Unfortunately, decent people often cower to avoid strategically-imposed shame. This allows loud unruly minorities to inflict censorship and tyranny. Eli Steele presents an illustrative article written by his father, black conservative Shelby Steele:
Eli Steele: “Before Charlie Kirk, my father spoke at countless universities and colleges, often for nominal pay, and the verbal abuse he suffered was beyond the pale. It is a sign of how much our culture declined, from screaming to the bullet.”
Excerpt: The Loneliness of the “Black Conservative”
by Shelby Steele
“I realized that I was a black conservative when I found myself standing on stages being shamed in public. I had written a book that said, among many other things, that black American leaders were practicing a politics that drew the group into a victim-focused racial identity that, in turn, stifled black advancement more than racism itself did.
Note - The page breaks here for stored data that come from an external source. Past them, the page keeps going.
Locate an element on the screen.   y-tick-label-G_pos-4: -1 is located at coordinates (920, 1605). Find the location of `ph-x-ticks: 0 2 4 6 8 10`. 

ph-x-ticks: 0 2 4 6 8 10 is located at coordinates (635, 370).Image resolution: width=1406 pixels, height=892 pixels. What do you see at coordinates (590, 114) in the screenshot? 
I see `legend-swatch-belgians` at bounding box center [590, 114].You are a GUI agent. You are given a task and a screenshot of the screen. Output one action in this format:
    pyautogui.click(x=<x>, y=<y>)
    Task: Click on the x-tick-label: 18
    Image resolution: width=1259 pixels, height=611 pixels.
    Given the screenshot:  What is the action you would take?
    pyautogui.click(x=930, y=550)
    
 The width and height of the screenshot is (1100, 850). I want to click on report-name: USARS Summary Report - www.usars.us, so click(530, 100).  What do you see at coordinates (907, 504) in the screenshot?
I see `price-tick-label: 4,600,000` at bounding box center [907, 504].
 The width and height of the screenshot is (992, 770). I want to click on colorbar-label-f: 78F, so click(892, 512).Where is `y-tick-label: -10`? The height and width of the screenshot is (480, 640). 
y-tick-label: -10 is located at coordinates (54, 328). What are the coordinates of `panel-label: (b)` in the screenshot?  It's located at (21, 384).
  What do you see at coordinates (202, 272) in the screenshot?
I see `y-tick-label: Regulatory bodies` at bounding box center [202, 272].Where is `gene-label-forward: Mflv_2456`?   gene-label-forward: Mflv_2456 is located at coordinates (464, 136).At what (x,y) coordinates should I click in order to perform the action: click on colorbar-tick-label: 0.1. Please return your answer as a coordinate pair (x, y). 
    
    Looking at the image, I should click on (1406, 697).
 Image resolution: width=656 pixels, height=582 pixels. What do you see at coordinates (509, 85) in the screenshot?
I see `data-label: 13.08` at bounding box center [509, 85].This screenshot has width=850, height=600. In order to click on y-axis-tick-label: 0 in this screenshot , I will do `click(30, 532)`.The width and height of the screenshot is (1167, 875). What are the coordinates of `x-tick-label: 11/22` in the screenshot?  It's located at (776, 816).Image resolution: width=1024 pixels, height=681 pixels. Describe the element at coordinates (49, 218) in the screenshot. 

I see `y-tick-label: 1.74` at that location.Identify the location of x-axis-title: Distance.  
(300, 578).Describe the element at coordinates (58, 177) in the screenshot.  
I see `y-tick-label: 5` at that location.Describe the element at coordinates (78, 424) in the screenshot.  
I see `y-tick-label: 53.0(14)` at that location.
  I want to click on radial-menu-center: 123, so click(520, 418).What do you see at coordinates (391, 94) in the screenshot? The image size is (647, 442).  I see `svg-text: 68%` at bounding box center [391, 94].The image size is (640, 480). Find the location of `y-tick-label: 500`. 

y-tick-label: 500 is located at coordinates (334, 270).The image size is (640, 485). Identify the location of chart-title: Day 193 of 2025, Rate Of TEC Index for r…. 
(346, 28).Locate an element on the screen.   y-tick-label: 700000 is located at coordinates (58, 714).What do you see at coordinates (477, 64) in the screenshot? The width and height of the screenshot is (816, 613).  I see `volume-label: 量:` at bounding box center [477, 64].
For reasons that I will discuss shortly, this was heresy in many quarters. And, as I traveled around from one little Puritan village (read “university”) to another, a common scene would unfold.
“Whenever my talk was finished, though sometimes before, a virtual militia of angry black students would rush to the microphones and begin to scream. At first I thought of them as Mau Maus but decided this was unfair to the real Mau Maus, who, though ruthless terrorists, had helped bring independence to Kenya in the 1950s. My confronters were not freedom fighters; they were Carrie Nation-like enforcers, racial bluenoses who lived in terror of certain words. Repression was their game, not liberation, and they said as much. “You can’t say that in front of the white man.” “Your words will be used against us.” “Why did you write this book?” “You should only print that in a black magazine.” Their outrage brought to light an ironic and unnoticed transformation in the nature of black American anger from the sixties to the nineties: a shift in focus from protest to suppression, from blowing the lid off to tightening it down. And, short of terrorism, shame is the best instrument of repression.
“Of course, most black students did not behave in this way. But the very decency of the majority, black and white, often made the shaming of the minority more effective. So I learned what it was like to stand before a crowd in which a coterie of one’s enemies had the license to shame, while a mixture of decorum and fear silenced the decent people who might have come to one’s aid. I was as vulnerable to the decency as to the shaming since together they amounted to shame. And it is never fun to be called “an opportunist,” “a house slave,” and so on while university presidents sit in the front row and avert their eyes. But this really is the point: The goal of shaming was never to win an argument with me; it was to make a display of shame that would make others afraid for themselves, that would cause eyes to avert. I was more the vehicle than the object, and what I did was almost irrelevant. Shame’s victory was in the averted eyes, the covering of decency.”